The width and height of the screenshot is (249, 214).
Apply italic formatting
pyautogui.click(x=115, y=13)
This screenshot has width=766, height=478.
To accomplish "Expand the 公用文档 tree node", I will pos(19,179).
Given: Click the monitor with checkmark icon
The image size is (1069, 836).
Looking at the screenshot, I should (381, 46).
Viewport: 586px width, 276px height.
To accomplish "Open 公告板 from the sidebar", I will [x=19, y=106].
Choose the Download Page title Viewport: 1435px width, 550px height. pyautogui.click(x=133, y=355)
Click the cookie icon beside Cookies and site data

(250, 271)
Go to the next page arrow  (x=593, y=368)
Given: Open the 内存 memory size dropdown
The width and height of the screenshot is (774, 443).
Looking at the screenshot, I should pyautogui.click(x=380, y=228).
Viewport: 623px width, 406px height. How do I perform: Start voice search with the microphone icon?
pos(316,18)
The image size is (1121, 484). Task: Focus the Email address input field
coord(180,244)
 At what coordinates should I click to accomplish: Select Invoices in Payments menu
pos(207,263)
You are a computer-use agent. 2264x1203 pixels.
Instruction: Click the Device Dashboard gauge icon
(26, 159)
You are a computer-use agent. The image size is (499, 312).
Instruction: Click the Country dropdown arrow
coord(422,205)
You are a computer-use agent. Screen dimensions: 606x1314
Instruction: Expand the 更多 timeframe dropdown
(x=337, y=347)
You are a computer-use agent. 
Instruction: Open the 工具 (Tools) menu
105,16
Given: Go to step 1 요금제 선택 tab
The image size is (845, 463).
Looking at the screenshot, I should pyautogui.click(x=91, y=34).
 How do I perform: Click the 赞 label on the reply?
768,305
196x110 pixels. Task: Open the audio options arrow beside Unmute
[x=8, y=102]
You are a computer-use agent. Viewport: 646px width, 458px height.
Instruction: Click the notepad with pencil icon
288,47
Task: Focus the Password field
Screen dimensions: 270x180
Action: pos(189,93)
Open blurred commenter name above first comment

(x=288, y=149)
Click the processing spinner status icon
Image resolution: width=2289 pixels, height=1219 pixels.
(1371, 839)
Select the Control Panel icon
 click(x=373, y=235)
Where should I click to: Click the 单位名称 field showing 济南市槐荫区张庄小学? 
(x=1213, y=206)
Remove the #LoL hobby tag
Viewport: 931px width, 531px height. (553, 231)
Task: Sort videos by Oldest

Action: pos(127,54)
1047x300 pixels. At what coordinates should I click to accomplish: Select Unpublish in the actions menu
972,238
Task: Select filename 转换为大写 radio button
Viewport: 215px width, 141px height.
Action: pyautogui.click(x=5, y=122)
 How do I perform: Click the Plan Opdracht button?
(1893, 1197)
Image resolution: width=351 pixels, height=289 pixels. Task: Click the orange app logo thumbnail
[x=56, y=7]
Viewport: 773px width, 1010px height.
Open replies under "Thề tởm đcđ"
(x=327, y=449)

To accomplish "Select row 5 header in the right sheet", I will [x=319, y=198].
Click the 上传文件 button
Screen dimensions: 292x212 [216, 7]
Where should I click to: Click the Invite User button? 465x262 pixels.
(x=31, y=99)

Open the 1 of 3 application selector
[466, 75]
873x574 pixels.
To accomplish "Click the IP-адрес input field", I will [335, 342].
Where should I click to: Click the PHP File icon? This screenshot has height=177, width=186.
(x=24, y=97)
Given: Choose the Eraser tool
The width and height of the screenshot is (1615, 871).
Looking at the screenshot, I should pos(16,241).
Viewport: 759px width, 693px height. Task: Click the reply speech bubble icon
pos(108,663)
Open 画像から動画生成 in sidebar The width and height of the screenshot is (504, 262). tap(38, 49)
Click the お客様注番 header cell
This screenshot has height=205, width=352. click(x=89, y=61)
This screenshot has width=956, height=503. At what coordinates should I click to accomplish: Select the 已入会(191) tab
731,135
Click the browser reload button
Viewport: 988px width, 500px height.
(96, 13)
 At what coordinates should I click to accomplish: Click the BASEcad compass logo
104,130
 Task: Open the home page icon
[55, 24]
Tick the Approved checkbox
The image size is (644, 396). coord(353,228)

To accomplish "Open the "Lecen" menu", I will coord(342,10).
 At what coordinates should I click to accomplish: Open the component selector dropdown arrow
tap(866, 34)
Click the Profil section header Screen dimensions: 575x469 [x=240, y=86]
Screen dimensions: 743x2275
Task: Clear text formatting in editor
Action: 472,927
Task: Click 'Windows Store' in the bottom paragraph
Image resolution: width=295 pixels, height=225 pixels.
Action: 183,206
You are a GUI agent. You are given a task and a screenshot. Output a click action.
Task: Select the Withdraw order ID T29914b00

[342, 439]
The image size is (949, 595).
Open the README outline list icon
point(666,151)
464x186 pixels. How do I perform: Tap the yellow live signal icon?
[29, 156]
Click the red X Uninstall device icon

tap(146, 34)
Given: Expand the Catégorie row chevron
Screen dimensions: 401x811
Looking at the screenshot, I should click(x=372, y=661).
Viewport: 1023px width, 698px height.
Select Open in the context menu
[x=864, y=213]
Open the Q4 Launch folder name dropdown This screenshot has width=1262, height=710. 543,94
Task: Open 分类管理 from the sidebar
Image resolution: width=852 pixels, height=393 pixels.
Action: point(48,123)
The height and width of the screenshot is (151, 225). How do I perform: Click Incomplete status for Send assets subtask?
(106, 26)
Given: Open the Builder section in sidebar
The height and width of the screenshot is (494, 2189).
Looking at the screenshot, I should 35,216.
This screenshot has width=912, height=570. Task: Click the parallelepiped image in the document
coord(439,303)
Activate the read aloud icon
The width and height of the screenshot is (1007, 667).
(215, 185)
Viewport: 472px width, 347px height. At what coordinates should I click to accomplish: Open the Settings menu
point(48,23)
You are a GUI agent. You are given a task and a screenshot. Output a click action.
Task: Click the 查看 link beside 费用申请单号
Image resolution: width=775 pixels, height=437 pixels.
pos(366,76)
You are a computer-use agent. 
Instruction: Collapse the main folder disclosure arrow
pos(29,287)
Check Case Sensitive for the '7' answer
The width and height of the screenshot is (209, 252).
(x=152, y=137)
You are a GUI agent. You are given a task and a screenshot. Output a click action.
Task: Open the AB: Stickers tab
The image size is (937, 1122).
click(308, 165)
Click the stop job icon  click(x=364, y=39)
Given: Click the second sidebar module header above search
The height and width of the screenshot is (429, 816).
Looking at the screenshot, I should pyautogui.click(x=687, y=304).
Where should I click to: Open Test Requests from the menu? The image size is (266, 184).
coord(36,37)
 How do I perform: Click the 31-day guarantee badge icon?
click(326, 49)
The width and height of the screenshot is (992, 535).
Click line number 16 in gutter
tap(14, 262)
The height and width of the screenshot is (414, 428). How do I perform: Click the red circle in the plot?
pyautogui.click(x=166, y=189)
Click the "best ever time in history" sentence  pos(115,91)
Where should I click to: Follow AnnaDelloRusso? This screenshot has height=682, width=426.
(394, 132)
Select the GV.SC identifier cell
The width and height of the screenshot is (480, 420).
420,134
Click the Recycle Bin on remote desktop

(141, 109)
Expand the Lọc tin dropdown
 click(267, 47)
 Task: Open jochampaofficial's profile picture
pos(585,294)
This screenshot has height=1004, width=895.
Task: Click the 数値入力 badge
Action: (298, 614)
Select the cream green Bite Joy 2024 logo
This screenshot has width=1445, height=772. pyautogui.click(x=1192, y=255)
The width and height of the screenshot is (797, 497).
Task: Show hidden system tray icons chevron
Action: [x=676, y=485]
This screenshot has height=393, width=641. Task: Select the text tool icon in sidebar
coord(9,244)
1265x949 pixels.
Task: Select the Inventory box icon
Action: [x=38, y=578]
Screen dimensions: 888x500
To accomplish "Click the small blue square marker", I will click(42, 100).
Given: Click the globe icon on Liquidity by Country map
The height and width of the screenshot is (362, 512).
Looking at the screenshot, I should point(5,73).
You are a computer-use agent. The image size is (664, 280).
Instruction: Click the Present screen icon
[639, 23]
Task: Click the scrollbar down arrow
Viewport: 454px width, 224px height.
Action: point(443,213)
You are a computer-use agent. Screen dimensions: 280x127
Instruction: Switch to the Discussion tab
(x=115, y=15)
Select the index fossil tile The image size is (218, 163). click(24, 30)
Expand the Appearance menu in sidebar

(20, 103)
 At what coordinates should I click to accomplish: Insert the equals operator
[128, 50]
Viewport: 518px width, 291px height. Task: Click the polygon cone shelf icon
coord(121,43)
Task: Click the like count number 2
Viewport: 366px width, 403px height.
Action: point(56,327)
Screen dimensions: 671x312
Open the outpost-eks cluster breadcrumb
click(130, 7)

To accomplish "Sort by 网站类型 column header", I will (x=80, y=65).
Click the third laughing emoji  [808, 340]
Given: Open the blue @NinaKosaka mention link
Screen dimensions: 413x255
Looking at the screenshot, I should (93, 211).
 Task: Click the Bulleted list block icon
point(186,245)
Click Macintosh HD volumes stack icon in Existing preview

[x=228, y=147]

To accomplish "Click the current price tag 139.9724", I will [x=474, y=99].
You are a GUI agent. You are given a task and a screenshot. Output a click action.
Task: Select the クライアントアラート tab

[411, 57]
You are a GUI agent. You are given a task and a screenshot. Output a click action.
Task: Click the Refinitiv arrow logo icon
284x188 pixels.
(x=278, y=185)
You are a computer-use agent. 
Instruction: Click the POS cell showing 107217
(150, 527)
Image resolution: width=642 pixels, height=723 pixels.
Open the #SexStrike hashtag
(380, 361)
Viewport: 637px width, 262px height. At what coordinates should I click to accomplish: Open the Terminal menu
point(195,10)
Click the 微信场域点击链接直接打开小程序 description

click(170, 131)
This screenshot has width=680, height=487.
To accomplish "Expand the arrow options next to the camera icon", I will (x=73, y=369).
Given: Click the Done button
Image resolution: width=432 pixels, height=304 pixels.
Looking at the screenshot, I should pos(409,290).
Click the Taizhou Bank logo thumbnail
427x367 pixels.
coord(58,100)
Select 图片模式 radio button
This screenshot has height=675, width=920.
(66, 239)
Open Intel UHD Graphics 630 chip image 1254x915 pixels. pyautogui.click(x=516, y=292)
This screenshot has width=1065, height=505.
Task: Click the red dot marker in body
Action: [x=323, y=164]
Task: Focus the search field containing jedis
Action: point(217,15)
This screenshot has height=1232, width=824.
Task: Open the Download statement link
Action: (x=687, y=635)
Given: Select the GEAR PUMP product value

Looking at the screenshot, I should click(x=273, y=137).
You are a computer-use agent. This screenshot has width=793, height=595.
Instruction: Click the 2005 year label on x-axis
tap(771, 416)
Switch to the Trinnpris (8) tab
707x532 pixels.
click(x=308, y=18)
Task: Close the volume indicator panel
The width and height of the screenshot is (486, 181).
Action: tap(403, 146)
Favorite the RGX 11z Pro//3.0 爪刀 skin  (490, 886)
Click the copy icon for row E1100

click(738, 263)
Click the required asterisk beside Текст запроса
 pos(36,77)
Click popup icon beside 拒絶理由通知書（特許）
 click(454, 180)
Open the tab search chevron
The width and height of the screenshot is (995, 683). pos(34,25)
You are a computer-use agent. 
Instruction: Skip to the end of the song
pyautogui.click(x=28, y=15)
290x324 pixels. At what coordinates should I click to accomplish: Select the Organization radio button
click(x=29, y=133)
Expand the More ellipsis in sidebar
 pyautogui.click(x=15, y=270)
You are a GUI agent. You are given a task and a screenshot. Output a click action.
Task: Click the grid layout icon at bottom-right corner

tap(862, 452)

◆ ◆ ◆ ◆

= The task =
Transcribe only what runs from the line with "290x324 pixels. At" to the last line above, keeping every line exactly as written.

= Written reply =
290x324 pixels. At what coordinates should I click to accomplish: Select the Organization radio button
click(x=29, y=133)
Expand the More ellipsis in sidebar
 pyautogui.click(x=15, y=270)
You are a GUI agent. You are given a task and a screenshot. Output a click action.
Task: Click the grid layout icon at bottom-right corner

tap(862, 452)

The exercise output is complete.